Given the material below, output exactly the lines from the line with "Город (206, 1481)" to the line with "Происшествия (373, 1481)", both ends included, and no other lines.

DATA UNDER STUDY:
+===+
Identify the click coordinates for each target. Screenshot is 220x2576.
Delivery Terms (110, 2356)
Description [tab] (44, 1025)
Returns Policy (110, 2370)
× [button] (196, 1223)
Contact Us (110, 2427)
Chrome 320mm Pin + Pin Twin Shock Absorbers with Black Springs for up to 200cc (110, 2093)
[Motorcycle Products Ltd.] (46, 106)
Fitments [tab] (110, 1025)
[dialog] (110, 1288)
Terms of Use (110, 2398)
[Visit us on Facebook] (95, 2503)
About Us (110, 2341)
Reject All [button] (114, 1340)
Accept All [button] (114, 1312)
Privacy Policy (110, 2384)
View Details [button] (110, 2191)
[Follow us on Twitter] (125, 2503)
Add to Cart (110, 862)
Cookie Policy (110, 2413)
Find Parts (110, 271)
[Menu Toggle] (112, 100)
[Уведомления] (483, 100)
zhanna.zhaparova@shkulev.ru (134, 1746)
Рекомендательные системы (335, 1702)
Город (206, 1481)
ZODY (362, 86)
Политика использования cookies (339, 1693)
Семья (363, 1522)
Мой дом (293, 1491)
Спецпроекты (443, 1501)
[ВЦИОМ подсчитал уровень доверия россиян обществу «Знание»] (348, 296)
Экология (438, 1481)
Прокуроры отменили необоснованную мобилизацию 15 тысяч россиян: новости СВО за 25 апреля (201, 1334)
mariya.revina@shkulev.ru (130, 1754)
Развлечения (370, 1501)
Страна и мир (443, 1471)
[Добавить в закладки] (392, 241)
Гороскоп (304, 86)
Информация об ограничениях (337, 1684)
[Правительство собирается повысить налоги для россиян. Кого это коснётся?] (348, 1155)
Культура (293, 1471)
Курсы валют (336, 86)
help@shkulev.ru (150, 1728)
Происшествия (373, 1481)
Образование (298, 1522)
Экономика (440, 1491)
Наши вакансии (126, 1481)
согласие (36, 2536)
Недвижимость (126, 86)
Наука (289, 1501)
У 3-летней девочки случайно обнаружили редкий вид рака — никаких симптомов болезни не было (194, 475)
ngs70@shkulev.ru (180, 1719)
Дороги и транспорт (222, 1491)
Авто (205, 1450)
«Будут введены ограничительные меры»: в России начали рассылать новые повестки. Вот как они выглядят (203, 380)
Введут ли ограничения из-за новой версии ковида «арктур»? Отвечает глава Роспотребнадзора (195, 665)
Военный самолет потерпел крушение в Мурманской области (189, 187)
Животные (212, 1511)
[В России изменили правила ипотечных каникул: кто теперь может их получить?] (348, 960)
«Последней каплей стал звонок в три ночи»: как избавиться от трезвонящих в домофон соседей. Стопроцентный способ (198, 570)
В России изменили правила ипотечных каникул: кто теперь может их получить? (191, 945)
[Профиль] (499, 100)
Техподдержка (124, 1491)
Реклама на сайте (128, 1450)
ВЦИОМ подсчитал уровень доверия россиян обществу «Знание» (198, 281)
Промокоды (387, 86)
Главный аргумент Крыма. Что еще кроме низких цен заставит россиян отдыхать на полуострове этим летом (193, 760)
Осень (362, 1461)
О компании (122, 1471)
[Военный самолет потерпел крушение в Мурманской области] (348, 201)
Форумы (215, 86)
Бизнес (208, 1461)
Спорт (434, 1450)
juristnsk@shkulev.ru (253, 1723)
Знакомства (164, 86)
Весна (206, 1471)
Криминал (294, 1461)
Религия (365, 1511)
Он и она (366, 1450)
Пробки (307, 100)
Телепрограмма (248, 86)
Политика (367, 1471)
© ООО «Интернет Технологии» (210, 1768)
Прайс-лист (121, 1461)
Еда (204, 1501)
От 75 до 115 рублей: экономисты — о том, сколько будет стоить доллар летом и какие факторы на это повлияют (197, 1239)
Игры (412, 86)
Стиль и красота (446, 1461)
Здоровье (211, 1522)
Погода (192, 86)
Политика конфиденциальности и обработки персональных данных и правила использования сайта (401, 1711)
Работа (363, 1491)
+===+
YOUR RESPONSE:
Город (206, 1481)
ZODY (362, 86)
Политика использования cookies (339, 1693)
Семья (363, 1522)
Мой дом (293, 1491)
Спецпроекты (443, 1501)
[ВЦИОМ подсчитал уровень доверия россиян обществу «Знание»] (348, 296)
Экология (438, 1481)
Прокуроры отменили необоснованную мобилизацию 15 тысяч россиян: новости СВО за 25 апреля (201, 1334)
mariya.revina@shkulev.ru (130, 1754)
Развлечения (370, 1501)
Страна и мир (443, 1471)
[Добавить в закладки] (392, 241)
Гороскоп (304, 86)
Информация об ограничениях (337, 1684)
[Правительство собирается повысить налоги для россиян. Кого это коснётся?] (348, 1155)
Культура (293, 1471)
Курсы валют (336, 86)
help@shkulev.ru (150, 1728)
Происшествия (373, 1481)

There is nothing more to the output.